##### Source text

# PowerMac G5 won't boot



## crash_af (Mar 9, 2009)

I am working on a friend's PowerMac G5 and it won't boot into OSX no matter what I try. It is a Dual 2.0 with 4GB RAM. It chimes, comes up to the grey screen with the Apple and freezes there. 

I have run ASD 2.5.7 on it and it passes all hardware tests.

I cannot get it to zap the PRAM using keyboard commands, the screen stays black and no further chime or anything from the machine.

I cannot get it to boot into the OSX DVD, it freezes at the same point.

I can get it into OF by holding down the power button, I tried to reset the NVRAM, but it fails in a way I haven't seen before. I type reset-NVRAM and it says ok, I type reset-all and it freezes. It does one space and then nothing more, no ok, no restart.

I swapped the PRAM battery with a known good one, no change. Pressed the reset button on the board, no change.

Anyone have any suggestions? I'm at a loss here.

Thanks,
Joe


----------



## #1 Rhapsody (Mar 11, 2009)

Try holding down the "Option" key after you hear the boot chime.  If that works you can select a startup disk (your Mac OS X install disk).

##########

Exercises to complete.
1. In the PowerMac G5 boot thread, what happens when the poster types reset-all in Open Firmware?
2. Please extend the PowerMac G5 boot thread, picking up after its final post.
The data that comes next has no connection to the PowerMac G5 boot thread.

##### Information shown

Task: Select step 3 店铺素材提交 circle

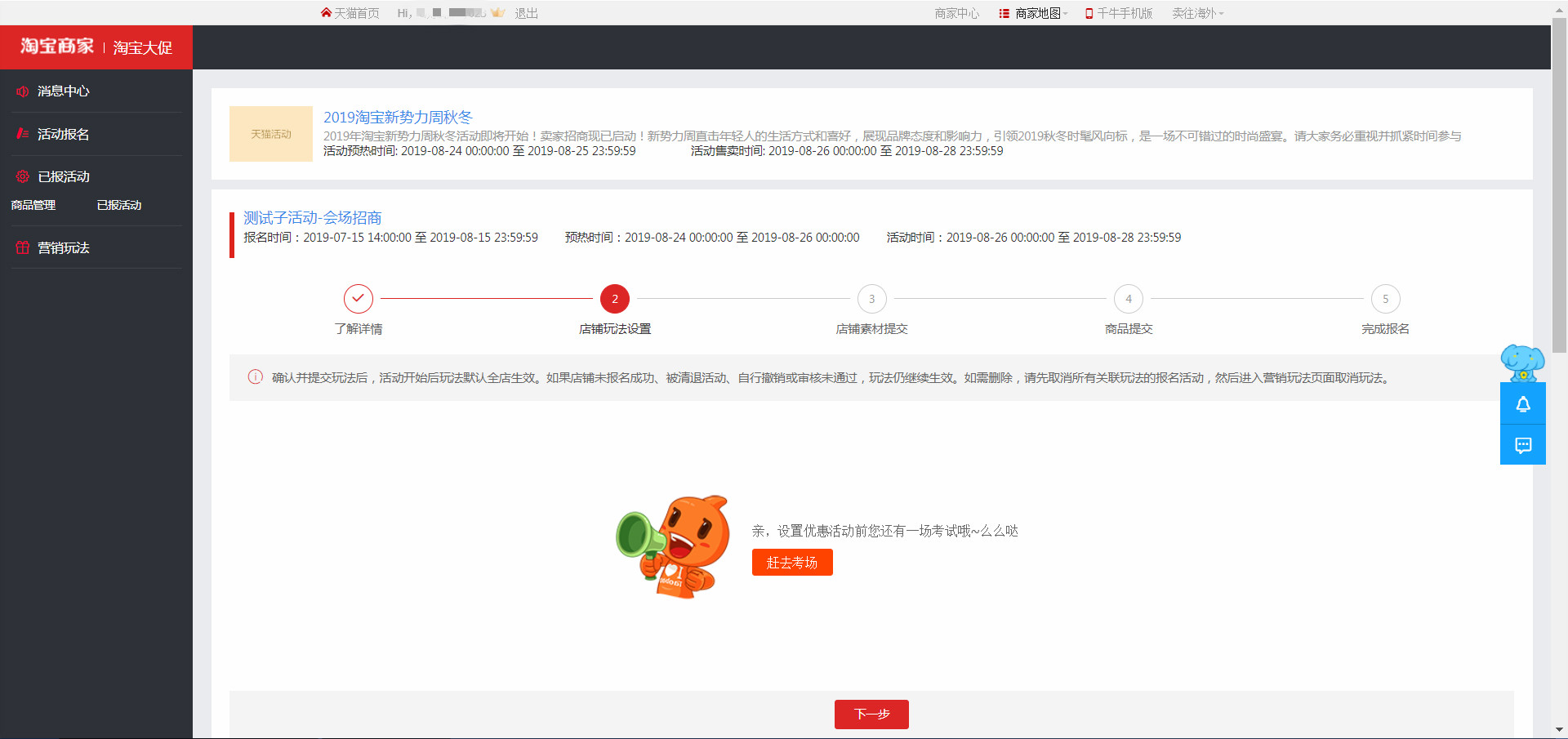Action: tap(872, 299)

##########

Answers for the exercise.
1. It does one space and then freezes, with no ok and no restart.

2.
----------



## edadams (Mar 14, 2009)

Hi

I would start removing 3rd party RAM and test. Do you have any known good RAM of same spec to try in this G5?
Also does it boot into single user mode? Command S at startup

Ed


----------



## crash_af (Mar 15, 2009)

Will not boot into single user mode. Will not boot into verbose mode. No combination of RAM will change the problem and it works fine in another G5. It also passes ASD hardware tests.

The local Apple Service Center says that the Logic Board is failing and suggested getting another one since the price of a used G5 that works is less than a new board.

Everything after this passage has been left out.